Why coalfields abroad have to be taken on lease?
Monday, 11 April 2011
The media reported quoting the government of Bangladesh (GoB) sources that moves are underway to take on lease coal reserves or operating coal mines abroad. Under long term agreements, the GoB wants to facilitate the operators in the sector to take lease of such coal resources abroad to ensure the country's longer-term energy security. The aim is to bring coal from the overseas at static costs to be used largely in coal-fired power plants in the country to mitigate the present power crisis.
But the question which cannot be avoided in this connection is: why is this decision to bring coal from other countries when the country has one of the best reserves of good quality coal of the region in very substantial quantities within its own territories?
Bangladesh has relatively and easily extractable deposits of some 2.5 billion tonnes of high grade coal buried under its soil. The same can meet the needs of its energy security for long many years in the future. There are possibilities of discovering more coal reserves by that time.
The logical course that was dictated, required the fastest completion of all processes to start the production and use of this indigenous coal. But its exploitation was left in a limbo, perhaps from underhand scheming by the vested interest who would like to see, Bangladesh remains dependent on imported coal supplies, keeping the domestic deposits unused showing all kinds of discord over the manner of its exploitation -- whether to extract it by open pit method or underground mining - by linking the issue with environmental safety.

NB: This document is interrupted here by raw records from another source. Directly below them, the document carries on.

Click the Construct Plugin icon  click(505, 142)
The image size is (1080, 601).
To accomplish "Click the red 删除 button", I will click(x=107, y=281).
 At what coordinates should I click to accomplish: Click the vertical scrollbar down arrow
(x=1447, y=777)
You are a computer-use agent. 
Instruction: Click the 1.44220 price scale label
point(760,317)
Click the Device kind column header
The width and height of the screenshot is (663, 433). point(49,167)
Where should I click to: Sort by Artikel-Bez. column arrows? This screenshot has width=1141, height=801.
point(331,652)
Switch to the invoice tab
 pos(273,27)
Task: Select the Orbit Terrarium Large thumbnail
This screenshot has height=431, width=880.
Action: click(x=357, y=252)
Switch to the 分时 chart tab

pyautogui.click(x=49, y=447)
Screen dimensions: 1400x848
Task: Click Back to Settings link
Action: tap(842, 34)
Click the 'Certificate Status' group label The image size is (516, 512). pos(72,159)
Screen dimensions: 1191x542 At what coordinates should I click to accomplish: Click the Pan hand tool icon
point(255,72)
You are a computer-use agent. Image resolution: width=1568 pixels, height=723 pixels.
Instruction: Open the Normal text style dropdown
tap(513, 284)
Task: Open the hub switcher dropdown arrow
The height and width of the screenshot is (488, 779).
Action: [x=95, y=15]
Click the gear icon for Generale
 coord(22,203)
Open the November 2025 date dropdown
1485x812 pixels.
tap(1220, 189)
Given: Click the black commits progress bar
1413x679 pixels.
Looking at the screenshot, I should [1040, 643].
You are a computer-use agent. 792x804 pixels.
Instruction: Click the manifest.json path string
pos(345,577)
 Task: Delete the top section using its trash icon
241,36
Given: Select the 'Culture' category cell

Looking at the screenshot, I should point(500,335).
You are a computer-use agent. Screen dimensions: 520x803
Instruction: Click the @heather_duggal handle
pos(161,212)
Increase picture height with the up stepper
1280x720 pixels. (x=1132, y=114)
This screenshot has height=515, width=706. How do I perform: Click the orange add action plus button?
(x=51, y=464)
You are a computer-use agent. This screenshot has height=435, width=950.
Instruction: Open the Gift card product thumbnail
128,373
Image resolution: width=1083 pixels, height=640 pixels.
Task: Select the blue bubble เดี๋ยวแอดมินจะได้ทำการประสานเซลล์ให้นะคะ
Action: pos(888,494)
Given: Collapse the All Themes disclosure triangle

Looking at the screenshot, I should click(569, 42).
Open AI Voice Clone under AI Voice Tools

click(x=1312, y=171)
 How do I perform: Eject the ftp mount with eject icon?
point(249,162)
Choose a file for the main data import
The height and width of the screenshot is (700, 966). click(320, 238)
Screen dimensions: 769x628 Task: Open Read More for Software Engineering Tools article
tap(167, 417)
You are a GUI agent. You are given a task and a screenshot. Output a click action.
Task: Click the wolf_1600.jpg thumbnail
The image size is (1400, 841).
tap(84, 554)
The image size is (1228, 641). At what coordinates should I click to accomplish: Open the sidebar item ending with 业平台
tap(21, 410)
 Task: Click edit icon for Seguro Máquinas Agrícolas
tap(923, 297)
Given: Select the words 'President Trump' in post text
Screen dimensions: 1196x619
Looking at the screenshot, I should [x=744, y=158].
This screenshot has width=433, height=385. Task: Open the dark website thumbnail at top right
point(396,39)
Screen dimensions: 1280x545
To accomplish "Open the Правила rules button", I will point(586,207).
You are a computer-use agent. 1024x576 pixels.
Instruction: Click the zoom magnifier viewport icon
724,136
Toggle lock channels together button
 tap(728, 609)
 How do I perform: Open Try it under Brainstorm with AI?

Experts say that the proven reserves of gas in the country will be all utilised another 15 years from now if new gas reserves are not found and exploited by that time. This information should have come as a wake-up call for the planners to be really pro-active without losing any further time in rapidly starting the process of extraction and utilization of the country's coal resources for power production. But that decision has been kept in a limbo and the power crunch has, thus, been allowed to deepen with great crippling effects on the economy.
There has been a needless hassle over coal-fired power stations as being unclean and their environmental polluting effects. But coal continues to be a major source of power in neighbouring India. Australia is dependent on coal for the most of its power supply and also a large number of other countries. Even the UK keeps on getting a major share of its energy from coal-based power stations.
What is most important is to be decisive and start work right away in using the locally avilable vest coal reserves to meet the country's present energy needs and to build energy security. But the development of the coalfields in five places of the country is now on hold as the coal policy has not been finalized at a time the country suffers from a severe energy crisis.